- **AIM A**:
Can you repeat the Samford announcement about the two Dante scholars word for word?

- **READING TEXT**:
══════════
Published on October 2, 2018 by Sean Flynt  
Albert Russell Ascoli and Theodore J. Cachey, Jr.
Albert Russell Ascoli and Theodore J. Cachey, Jr.

Samford University will host two distinguished scholars of the medieval Italian poet Dante Alighieri as part of the university’s third biennial Teaching the Christian Intellectual Tradition (TCIT) Conference: Teaching Dante Oct. 25-27.

Albert Russell Ascoli is Gladyce Arata Terrill Distinguished Professor of Italian Studies at the University of California, Berkeley, and currently serves as President of the Dante Society of America. He is the author of three books—Ariosto’s Bitter Harmony (1987); Dante and the Making of a Modern Author (2008) and A Local Habitation and a Name: Imagining Histories in the Italian Renaissance (2011)—as well as numerous essays and several co-edited books and journal issues, including, most recently, The Cambridge Companion to Petrarch (with Unn Falkeid, 2015). He has held a number of fellowships, including the NEH-Mellon Rome Prize at the American Academy in Rome (2004-2005), and he was recently elected “membro straniero” of the Academy of the Istituto Lombardo. His current research project is a study of the problem of fede (faith) as promise and belief in the early modern period.

Theodore J. Cachey, Jr., is Professor of Italian and the Albert J. and Helen M. Ravarino Family Director of Dante and Italian Studies at the University of Notre Dame. He specializes in Italian Medieval and Renaissance literature, in particular Dante, Petrarch and Boccaccio, the history of the Italian language, and the literature and history of travel. He has authored or edited several books, including Le isole fortunate; appunti di storia letteraria italiana, Pigafetta’s First Voyage Around the World, Dante Now: Current Trends in Dante Studies, Petrarch’s Guide to the Holy Land, Le culture di Dante and Dante and Petrarch: Anti-dantism.
══════════
- **MATERIAL PROVIDED**:
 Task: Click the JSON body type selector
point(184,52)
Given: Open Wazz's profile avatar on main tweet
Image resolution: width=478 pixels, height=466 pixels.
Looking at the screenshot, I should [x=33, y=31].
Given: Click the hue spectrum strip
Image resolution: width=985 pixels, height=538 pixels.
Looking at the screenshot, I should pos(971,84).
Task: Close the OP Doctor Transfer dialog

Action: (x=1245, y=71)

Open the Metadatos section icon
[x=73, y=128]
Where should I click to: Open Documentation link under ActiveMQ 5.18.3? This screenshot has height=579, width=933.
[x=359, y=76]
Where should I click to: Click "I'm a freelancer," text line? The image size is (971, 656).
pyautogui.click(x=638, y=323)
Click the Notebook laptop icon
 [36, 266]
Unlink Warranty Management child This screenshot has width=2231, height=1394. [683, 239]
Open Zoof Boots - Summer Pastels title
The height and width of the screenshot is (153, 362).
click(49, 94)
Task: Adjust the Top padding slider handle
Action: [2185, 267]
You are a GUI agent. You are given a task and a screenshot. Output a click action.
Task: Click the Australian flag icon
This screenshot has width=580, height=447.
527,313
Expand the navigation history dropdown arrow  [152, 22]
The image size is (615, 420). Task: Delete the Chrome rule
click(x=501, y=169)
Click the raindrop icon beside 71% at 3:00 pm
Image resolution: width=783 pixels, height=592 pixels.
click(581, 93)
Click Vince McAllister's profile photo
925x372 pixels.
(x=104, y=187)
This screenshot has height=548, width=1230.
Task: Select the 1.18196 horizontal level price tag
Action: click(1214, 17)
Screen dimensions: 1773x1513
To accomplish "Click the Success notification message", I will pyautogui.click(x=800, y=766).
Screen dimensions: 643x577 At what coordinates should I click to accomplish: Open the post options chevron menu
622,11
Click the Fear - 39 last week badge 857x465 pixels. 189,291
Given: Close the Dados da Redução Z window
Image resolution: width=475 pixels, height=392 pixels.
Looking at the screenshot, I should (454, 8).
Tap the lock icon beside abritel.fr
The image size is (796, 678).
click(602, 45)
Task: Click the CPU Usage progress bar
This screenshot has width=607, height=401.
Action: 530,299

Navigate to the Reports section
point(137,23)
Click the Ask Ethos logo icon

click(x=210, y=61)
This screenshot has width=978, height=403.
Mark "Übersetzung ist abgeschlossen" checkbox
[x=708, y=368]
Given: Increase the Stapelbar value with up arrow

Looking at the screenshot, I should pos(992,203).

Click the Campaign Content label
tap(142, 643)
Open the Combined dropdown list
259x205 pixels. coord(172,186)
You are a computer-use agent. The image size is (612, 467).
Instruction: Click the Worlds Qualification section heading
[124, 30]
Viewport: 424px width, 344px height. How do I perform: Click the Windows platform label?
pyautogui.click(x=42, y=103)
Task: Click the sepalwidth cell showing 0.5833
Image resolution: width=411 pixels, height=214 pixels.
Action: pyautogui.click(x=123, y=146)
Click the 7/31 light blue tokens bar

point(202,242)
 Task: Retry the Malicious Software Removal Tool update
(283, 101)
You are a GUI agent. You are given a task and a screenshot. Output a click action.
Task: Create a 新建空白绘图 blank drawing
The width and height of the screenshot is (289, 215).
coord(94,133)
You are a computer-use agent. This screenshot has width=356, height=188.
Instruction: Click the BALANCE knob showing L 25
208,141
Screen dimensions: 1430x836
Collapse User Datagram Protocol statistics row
══════════
- **AIM B**:
Could you transcribe only the lines of the records from the line with "Given: Open Wazz's" up to and including the line with "Looking at the screenshot, I should pos(971,84)."?

- **WRITTEN REPLY A**:
Published on October 2, 2018 by Sean Flynt  
Albert Russell Ascoli and Theodore J. Cachey, Jr.
Albert Russell Ascoli and Theodore J. Cachey, Jr.

Samford University will host two distinguished scholars of the medieval Italian poet Dante Alighieri as part of the university’s third biennial Teaching the Christian Intellectual Tradition (TCIT) Conference: Teaching Dante Oct. 25-27.

Albert Russell Ascoli is Gladyce Arata Terrill Distinguished Professor of Italian Studies at the University of California, Berkeley, and currently serves as President of the Dante Society of America. He is the author of three books—Ariosto’s Bitter Harmony (1987); Dante and the Making of a Modern Author (2008) and A Local Habitation and a Name: Imagining Histories in the Italian Renaissance (2011)—as well as numerous essays and several co-edited books and journal issues, including, most recently, The Cambridge Companion to Petrarch (with Unn Falkeid, 2015). He has held a number of fellowships, including the NEH-Mellon Rome Prize at the American Academy in Rome (2004-2005), and he was recently elected “membro straniero” of the Academy of the Istituto Lombardo. His current research project is a study of the problem of fede (faith) as promise and belief in the early modern period.

Theodore J. Cachey, Jr., is Professor of Italian and the Albert J. and Helen M. Ravarino Family Director of Dante and Italian Studies at the University of Notre Dame. He specializes in Italian Medieval and Renaissance literature, in particular Dante, Petrarch and Boccaccio, the history of the Italian language, and the literature and history of travel. He has authored or edited several books, including Le isole fortunate; appunti di storia letteraria italiana, Pigafetta’s First Voyage Around the World, Dante Now: Current Trends in Dante Studies, Petrarch’s Guide to the Holy Land, Le culture di Dante and Dante and Petrarch: Anti-dantism.

- **WRITTEN REPLY B**:
Given: Open Wazz's profile avatar on main tweet
Image resolution: width=478 pixels, height=466 pixels.
Looking at the screenshot, I should [x=33, y=31].
Given: Click the hue spectrum strip
Image resolution: width=985 pixels, height=538 pixels.
Looking at the screenshot, I should pos(971,84).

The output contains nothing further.